E la tortura è ormai un’azione sistematica…
Qualche giorno fa Amnesty International ha documentato la morte per tortura di tre detenuti nella stazione di polizia di Mattariyya (un quartiere del Cairo, ndr) in una sola settimana. Secondo i dati di alcune organizzazioni per i diritti umani in Egitto un totale di sette detenuti sono morti nella stessa stazione di polizia solo nel 2015. I detenuti di Mattariyya sono stati stipati in 70 in una stanza adeguata al massimo per 20 persone. Devono pagare una mazzetta alle guardie solo per poter avere un posto in piedi. Molte delle morti in carcere avvengono per soffocamento, mentre altre sono il risultato di pestaggi. Amnesty ha parlato con la famiglia di uno dei detenuti che è morto nel maggio 2014 dopo orrende torture: le sue unghie strappate, era stato bruciato da mozziconi di sigaretta e le sue costole erano state spezzate.

La scorsa settimana, un poliziotto di Mattariyya è andata in un ospedale locale e ha picchiato il medico che si era rifiutato di falsificare un report per loro. Lo staff dell’ospedale è entrato in sciopero per una settimana per protestare e il Sindacato dei medici sta discutendo se sia il caso di avviare uno sciopero nazionale contro la violenza della polizia e le intimidazioni che subisce il personale medico. Questo dimostra che Mattariyya non è un caso isolato ma al contrario sintomatico di un sistema più largo di abusi e di una cultura di impunità per chi perpetra le violenze all’interno dell’apparato di sicurezza dello stato.

Crede che la morte e la tortura di Giulio Regeni siano un attacco senza precedenti alla libertà accademica?
È triste ma l’assassinio di Giulio deve essere incluso in un più ampio contesto di repressione delle libertà accademiche e di attacchi ai diritti umani di accademici e studenti. Lo scorso anno, Islam Atito, uno studente dell’Università di Ain Shams è stato ucciso dalle forze di sicurezza. I suoi compagni di corso dicono che è stato prelevato dall’aula dove svolgeva un esame e poi ucciso. Le forze di sicurezza hanno ripetutamente attaccato campus universitari in Egitto usando proiettili di gomma e pallottole vere contro le proteste studentesche.

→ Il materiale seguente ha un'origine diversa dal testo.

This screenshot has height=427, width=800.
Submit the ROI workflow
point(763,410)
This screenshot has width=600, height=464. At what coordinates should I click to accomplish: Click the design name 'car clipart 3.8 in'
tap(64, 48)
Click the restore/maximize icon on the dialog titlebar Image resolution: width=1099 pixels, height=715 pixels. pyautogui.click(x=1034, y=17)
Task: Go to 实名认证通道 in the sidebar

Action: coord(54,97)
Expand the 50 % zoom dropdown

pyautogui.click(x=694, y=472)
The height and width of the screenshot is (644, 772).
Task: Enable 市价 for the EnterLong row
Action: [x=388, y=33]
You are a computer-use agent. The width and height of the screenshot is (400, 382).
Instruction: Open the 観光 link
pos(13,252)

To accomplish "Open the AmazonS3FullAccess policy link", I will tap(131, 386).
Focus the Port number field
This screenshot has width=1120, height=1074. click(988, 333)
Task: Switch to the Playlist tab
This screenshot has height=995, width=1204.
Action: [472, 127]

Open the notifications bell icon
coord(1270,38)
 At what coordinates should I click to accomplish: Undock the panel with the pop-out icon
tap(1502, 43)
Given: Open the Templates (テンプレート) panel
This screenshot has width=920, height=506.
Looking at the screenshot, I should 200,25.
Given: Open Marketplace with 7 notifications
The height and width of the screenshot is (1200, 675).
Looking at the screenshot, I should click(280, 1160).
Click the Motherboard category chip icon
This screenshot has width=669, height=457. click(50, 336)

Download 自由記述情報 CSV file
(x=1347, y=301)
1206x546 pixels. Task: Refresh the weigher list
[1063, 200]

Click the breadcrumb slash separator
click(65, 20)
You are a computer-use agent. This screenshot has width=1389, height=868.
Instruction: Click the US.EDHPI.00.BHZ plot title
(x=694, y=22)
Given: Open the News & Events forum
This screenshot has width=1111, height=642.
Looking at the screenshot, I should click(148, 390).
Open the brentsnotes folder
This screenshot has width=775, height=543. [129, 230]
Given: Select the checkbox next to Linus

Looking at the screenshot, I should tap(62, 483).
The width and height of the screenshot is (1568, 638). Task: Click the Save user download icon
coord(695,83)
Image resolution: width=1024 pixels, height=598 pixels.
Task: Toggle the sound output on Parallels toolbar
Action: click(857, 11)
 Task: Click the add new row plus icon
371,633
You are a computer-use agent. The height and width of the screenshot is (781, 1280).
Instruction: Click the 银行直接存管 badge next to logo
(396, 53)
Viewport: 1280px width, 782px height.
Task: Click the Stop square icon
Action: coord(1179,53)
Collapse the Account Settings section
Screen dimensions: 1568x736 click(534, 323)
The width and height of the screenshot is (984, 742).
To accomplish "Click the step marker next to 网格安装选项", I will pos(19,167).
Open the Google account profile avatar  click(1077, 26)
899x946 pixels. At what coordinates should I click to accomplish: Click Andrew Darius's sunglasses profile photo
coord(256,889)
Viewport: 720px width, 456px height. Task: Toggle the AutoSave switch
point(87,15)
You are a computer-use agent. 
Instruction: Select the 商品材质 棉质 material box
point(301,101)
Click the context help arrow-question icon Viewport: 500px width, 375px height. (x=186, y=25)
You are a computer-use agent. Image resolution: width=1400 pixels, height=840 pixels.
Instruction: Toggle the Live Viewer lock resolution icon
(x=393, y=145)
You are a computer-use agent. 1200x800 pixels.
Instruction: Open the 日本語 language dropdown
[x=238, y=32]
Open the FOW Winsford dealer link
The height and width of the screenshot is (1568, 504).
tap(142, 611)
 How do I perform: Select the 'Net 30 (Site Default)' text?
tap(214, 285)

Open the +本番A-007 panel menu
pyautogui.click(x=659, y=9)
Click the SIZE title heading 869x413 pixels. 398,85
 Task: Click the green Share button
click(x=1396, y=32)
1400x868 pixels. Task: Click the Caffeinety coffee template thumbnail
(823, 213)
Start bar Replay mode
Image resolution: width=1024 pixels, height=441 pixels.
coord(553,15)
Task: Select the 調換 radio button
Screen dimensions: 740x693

Pensa che la morte di Giulio sia più in generale un attacco a tutti gli stranieri critici che vorrebbero recarsi in Egitto per motivi di ricerca o giornalismo?
Le autorità egiziane fin qui hanno espulso gli stranieri che ritenevano troppo critici, oppure non hanno permesso loro di entrare nel paese. Ad eccezione di Peter Greste di al-Jazeera, che è stato preso di mira per la tv per cui lavorava piuttosto che per le sue visioni personali, ed è stato in prigione ma poi è stato rilasciato dopo una grande campagna internazionale. Tuttavia non si contano le notizie dei media che riportano una cultura di paura e sospetto verso gli stranieri, incoraggiata dalle autorità.

Ci può dire se l’imponente esito della vostra campagna di raccolta firme avrà un seguito?
I firmatari della lettera aperta a Cambridge e altrove stanno organizzando una conferenza internazionale sulle sparizioni forzate, torture e uccisioni extragiudiziarie in Egitto e l’impatto che queste hanno sulle libertà accademiche e i diritti umani di giornalisti e ricercatori. Il ministero degli Esteri del Cairo ci ha accusati di «arrivare a conclusioni infondate» basate su «voci» e «distorsioni». Inviteremo accademici esperti e organizzazioni dei diritti umani per presentare prove dettagliate sugli argomenti della conferenza da condividere con la comunità accademica e con il pubblico più ampio.